Downloading content from Rapidshare.com using wget and bash

I was trying to find a program to automate the process of downloading content from rapidshare.com, I used to use RapidGet however this only works on windows and while it’s possible to run it on other platforms like linux using wine (I haven’t tried darwine on osx but I’m sure it would work) it’s not the ideal solution. I also found some issues with using RapidGet the most irritating being that sometimes it wouldn’t download files correctly and I would have to download the file manually in a browser. One of the other features I wanted was to remotely download files from a different machine, while this is also possible using linux and wine and forward the X11 calls over ssh. This solution is still not ideal because you need to be logged into the machine and leave the ssh session open until RapidGet is finished, pretty messy. So I decided to bite the bullet once rapidshare.de started to forward all their content to rapidshare.com and write my own bash script.

The script requires you to have a rapidshare premium account and the following programs and script to run correctly.

sed, wget, list_urls.sed

sed and wget are available on most if not all platforms Cygwin on Windows, fink or darwin ports on Mac OSX, and under linux or unix repositories. I use ubuntu so in the unlikely situation that wget or sed are not installed you can install them by typing sudo apt-get install sed wget list_urls.sed is a sed script available at the sed site on sed.sourceforge.net. list_utls.sed extracts all the hyper-link urls from a file.

So how did I create the script? Well with a little bit of detective work and a beer while I looked at how rapidshare.com fitted together. The first thing I did was to download livehttpheaders for firefox, this allows you to examine the headers of http requests including get, post and redirect data. Using this it became fairly easy to see what was going on. There are three steps to the script

  1. Login and save the cookie
  2. Using the saved cookie retrieve the actual url of the file
  3. Download the url with wget

To use the script you must provide it with a user password and a url e.g. downloadFromCom.sh -u  username -p password -l link

The first part of the script handles user input

#!/bin/bash
TEMP=`getopt -o u:p:l: --long user:,pass:,url: \
-n 'downloadFromCom.sh' -- "$@"`

if [ $? != 0 ] ; then echo "Error. Correct useage options are \" -u  -p  -l \" Terminating..." >&2 ; exit 1 ; fi
eval set -- "$TEMP"

### [Source excerpt]
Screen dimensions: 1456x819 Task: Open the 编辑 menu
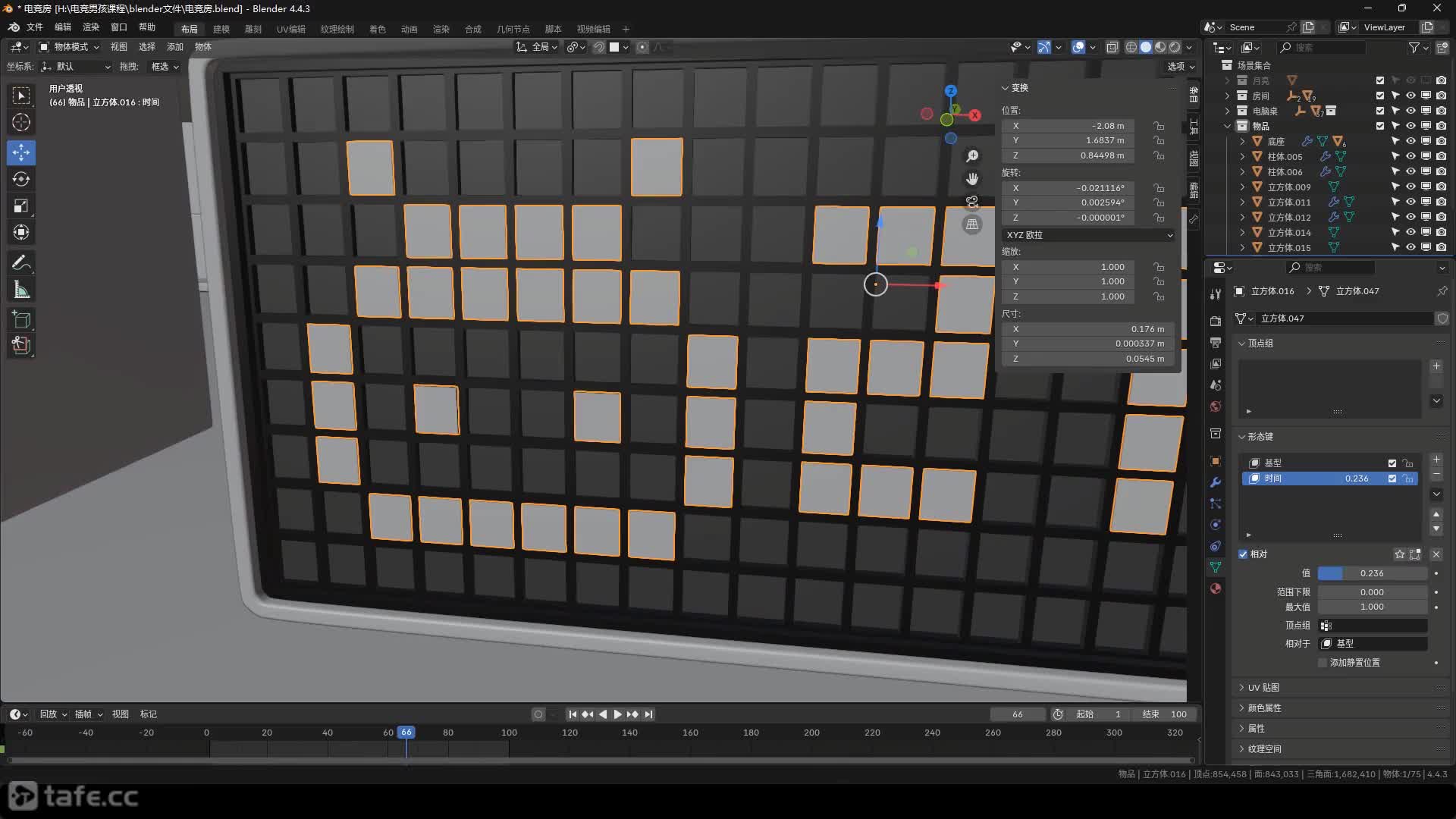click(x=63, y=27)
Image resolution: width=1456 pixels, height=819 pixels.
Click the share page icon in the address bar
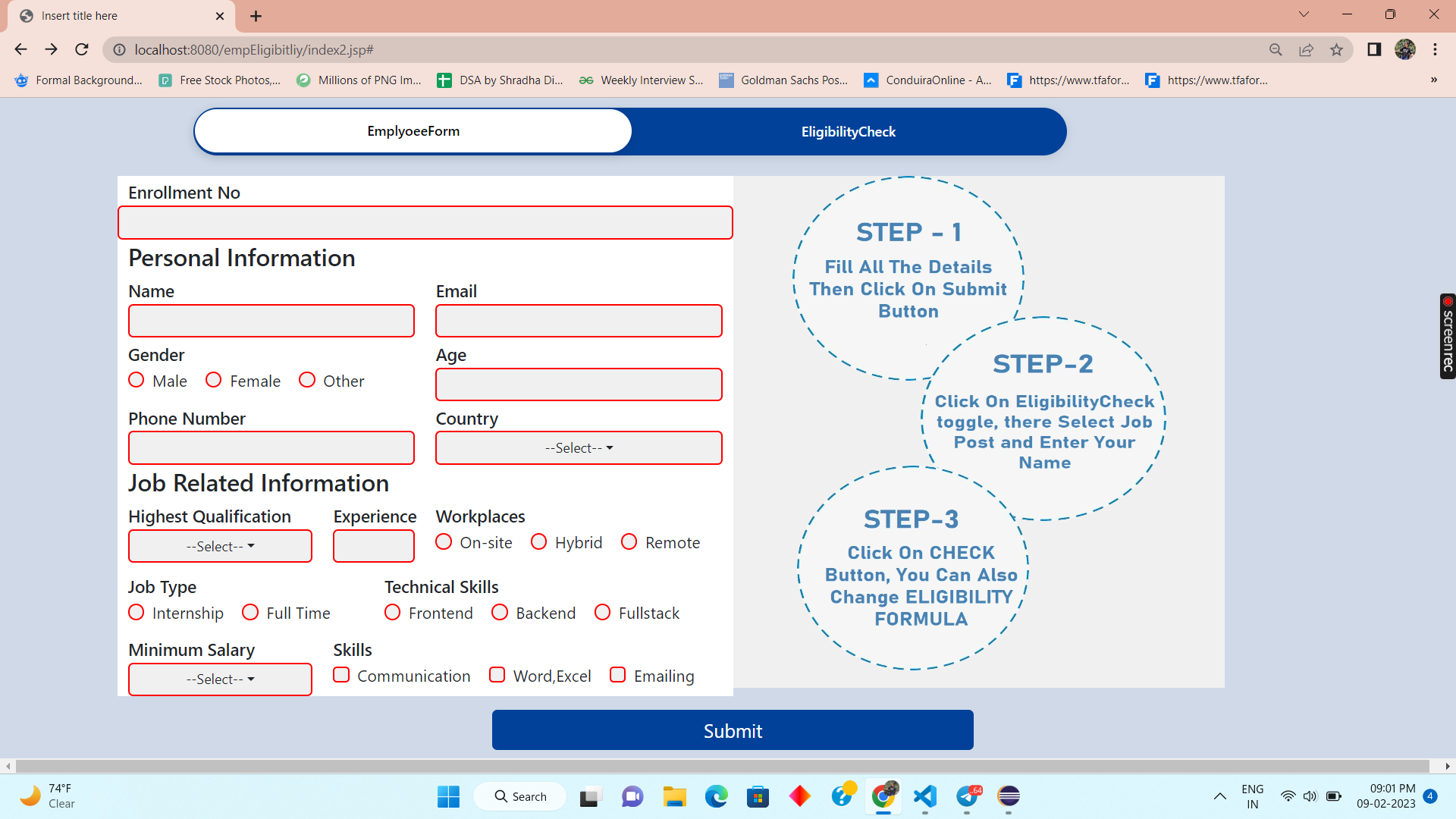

### [The tasks]
1. For the Rapidshare script post, does the text support each statement below? Answer yes or no and quote the words of the text that decide it.
(a) The script only works with a rapidshare premium account.
(b) The author has tried running RapidGet with darwine on OS X.
(c) The first of the script's three steps is downloading the url with wget.
2. In the Rapidshare script post, which Firefox add-on did the author download to examine the headers of HTTP requests?
3. Print a passage from the Rapidshare script post. Begin at the words "The script requires" and stop after "from a file.".

### [Full solutions]
1.
(a) Yes: "The script requires you to have a rapidshare premium account"
(b) No: "I haven’t tried darwine on osx"
(c) No: "Login and save the cookie"

2. livehttpheaders

3.
The script requires you to have a rapidshare premium account and the following programs and script to run correctly.

sed, wget, list_urls.sed

sed and wget are available on most if not all platforms Cygwin on Windows, fink or darwin ports on Mac OSX, and under linux or unix repositories. I use ubuntu so in the unlikely situation that wget or sed are not installed you can install them by typing sudo apt-get install sed wget list_urls.sed is a sed script available at the sed site on sed.sourceforge.net. list_utls.sed extracts all the hyper-link urls from a file.